The records below need retyping in full; give them again exactly.

====== Data for processing ======

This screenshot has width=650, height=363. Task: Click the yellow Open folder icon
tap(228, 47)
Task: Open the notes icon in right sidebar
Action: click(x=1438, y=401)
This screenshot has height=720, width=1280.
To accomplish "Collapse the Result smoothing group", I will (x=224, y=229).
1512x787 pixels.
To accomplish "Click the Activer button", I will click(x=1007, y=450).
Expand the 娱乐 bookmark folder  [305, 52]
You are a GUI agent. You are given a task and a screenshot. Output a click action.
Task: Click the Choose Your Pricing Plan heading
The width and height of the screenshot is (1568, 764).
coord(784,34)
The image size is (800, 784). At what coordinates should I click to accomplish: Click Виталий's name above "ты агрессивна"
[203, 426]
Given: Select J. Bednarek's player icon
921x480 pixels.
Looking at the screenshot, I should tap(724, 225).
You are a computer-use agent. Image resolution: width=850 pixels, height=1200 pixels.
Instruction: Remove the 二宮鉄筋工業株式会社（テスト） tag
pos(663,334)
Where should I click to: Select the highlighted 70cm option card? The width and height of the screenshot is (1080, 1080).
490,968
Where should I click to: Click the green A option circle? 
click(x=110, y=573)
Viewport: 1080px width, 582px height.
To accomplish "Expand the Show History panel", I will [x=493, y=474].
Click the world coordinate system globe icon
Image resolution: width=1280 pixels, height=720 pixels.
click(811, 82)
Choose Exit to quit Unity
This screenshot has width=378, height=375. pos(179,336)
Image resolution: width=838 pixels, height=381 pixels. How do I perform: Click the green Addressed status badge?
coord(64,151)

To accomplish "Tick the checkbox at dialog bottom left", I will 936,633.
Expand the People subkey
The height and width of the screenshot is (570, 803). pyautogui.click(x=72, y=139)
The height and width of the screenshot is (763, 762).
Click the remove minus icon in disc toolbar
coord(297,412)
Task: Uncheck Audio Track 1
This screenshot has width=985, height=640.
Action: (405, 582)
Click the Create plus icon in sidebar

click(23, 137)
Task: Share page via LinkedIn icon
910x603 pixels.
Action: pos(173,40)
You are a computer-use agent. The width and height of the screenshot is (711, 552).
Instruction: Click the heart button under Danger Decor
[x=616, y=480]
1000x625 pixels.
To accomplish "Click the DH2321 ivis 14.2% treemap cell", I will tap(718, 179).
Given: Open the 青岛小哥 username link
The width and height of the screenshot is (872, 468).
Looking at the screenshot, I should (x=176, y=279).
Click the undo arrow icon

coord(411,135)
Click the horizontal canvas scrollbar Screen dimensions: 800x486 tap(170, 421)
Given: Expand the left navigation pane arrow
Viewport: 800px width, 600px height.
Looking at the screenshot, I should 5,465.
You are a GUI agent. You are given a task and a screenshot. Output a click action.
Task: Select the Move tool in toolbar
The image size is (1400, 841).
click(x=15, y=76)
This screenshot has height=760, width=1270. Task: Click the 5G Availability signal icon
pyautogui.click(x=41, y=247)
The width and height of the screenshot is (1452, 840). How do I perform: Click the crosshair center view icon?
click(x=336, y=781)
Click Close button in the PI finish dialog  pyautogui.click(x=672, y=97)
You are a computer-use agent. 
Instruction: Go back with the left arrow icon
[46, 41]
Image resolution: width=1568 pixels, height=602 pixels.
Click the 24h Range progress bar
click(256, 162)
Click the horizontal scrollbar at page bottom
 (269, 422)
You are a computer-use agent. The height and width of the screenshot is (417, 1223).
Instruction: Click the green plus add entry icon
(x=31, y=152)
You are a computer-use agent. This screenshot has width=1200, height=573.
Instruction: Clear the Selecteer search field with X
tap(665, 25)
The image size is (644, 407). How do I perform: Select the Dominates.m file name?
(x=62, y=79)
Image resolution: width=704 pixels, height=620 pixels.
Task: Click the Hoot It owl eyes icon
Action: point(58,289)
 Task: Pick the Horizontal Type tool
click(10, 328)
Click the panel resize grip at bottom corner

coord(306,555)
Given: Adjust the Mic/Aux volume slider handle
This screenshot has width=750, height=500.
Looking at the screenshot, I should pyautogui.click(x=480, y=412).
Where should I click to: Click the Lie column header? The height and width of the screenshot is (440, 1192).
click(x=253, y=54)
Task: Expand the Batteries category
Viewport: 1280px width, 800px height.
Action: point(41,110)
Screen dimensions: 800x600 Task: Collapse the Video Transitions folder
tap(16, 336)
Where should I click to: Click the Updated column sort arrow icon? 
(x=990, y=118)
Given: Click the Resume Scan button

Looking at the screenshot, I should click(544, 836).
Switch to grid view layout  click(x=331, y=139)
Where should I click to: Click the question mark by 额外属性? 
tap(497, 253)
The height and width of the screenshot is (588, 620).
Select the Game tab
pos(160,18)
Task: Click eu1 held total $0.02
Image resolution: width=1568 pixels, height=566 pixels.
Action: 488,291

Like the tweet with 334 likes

======

### Written answer
This screenshot has width=650, height=363. Task: Click the yellow Open folder icon
tap(228, 47)
Task: Open the notes icon in right sidebar
Action: click(x=1438, y=401)
This screenshot has height=720, width=1280.
To accomplish "Collapse the Result smoothing group", I will (x=224, y=229).
1512x787 pixels.
To accomplish "Click the Activer button", I will click(x=1007, y=450).
Expand the 娱乐 bookmark folder  [305, 52]
You are a GUI agent. You are given a task and a screenshot. Output a click action.
Task: Click the Choose Your Pricing Plan heading
The width and height of the screenshot is (1568, 764).
coord(784,34)
The image size is (800, 784). At what coordinates should I click to accomplish: Click Виталий's name above "ты агрессивна"
[203, 426]
Given: Select J. Bednarek's player icon
921x480 pixels.
Looking at the screenshot, I should tap(724, 225).
You are a computer-use agent. Image resolution: width=850 pixels, height=1200 pixels.
Instruction: Remove the 二宮鉄筋工業株式会社（テスト） tag
pos(663,334)
Where should I click to: Select the highlighted 70cm option card? The width and height of the screenshot is (1080, 1080).
490,968
Where should I click to: Click the green A option circle? 
click(x=110, y=573)
Viewport: 1080px width, 582px height.
To accomplish "Expand the Show History panel", I will [x=493, y=474].
Click the world coordinate system globe icon
Image resolution: width=1280 pixels, height=720 pixels.
click(811, 82)
Choose Exit to quit Unity
This screenshot has width=378, height=375. pos(179,336)
Image resolution: width=838 pixels, height=381 pixels. How do I perform: Click the green Addressed status badge?
coord(64,151)

To accomplish "Tick the checkbox at dialog bottom left", I will 936,633.
Expand the People subkey
The height and width of the screenshot is (570, 803). pyautogui.click(x=72, y=139)
The height and width of the screenshot is (763, 762).
Click the remove minus icon in disc toolbar
coord(297,412)
Task: Uncheck Audio Track 1
This screenshot has width=985, height=640.
Action: (405, 582)
Click the Create plus icon in sidebar

click(23, 137)
Task: Share page via LinkedIn icon
910x603 pixels.
Action: pos(173,40)
You are a computer-use agent. The width and height of the screenshot is (711, 552).
Instruction: Click the heart button under Danger Decor
[x=616, y=480]
1000x625 pixels.
To accomplish "Click the DH2321 ivis 14.2% treemap cell", I will tap(718, 179).
Given: Open the 青岛小哥 username link
The width and height of the screenshot is (872, 468).
Looking at the screenshot, I should (x=176, y=279).
Click the undo arrow icon

coord(411,135)
Click the horizontal canvas scrollbar Screen dimensions: 800x486 tap(170, 421)
Given: Expand the left navigation pane arrow
Viewport: 800px width, 600px height.
Looking at the screenshot, I should 5,465.
You are a GUI agent. You are given a task and a screenshot. Output a click action.
Task: Select the Move tool in toolbar
The image size is (1400, 841).
click(x=15, y=76)
This screenshot has height=760, width=1270. Task: Click the 5G Availability signal icon
pyautogui.click(x=41, y=247)
The width and height of the screenshot is (1452, 840). How do I perform: Click the crosshair center view icon?
click(x=336, y=781)
Click Close button in the PI finish dialog  pyautogui.click(x=672, y=97)
You are a computer-use agent. 
Instruction: Go back with the left arrow icon
[46, 41]
Image resolution: width=1568 pixels, height=602 pixels.
Click the 24h Range progress bar
click(256, 162)
Click the horizontal scrollbar at page bottom
 (269, 422)
You are a computer-use agent. The height and width of the screenshot is (417, 1223).
Instruction: Click the green plus add entry icon
(x=31, y=152)
You are a computer-use agent. This screenshot has width=1200, height=573.
Instruction: Clear the Selecteer search field with X
tap(665, 25)
The image size is (644, 407). How do I perform: Select the Dominates.m file name?
(x=62, y=79)
Image resolution: width=704 pixels, height=620 pixels.
Task: Click the Hoot It owl eyes icon
Action: point(58,289)
 Task: Pick the Horizontal Type tool
click(10, 328)
Click the panel resize grip at bottom corner

coord(306,555)
Given: Adjust the Mic/Aux volume slider handle
This screenshot has width=750, height=500.
Looking at the screenshot, I should pyautogui.click(x=480, y=412).
Where should I click to: Click the Lie column header? The height and width of the screenshot is (440, 1192).
click(x=253, y=54)
Task: Expand the Batteries category
Viewport: 1280px width, 800px height.
Action: point(41,110)
Screen dimensions: 800x600 Task: Collapse the Video Transitions folder
tap(16, 336)
Where should I click to: Click the Updated column sort arrow icon? 
(x=990, y=118)
Given: Click the Resume Scan button

Looking at the screenshot, I should click(544, 836).
Switch to grid view layout  click(x=331, y=139)
Where should I click to: Click the question mark by 额外属性? 
tap(497, 253)
The height and width of the screenshot is (588, 620).
Select the Game tab
pos(160,18)
Task: Click eu1 held total $0.02
Image resolution: width=1568 pixels, height=566 pixels.
Action: 488,291

Like the tweet with 334 likes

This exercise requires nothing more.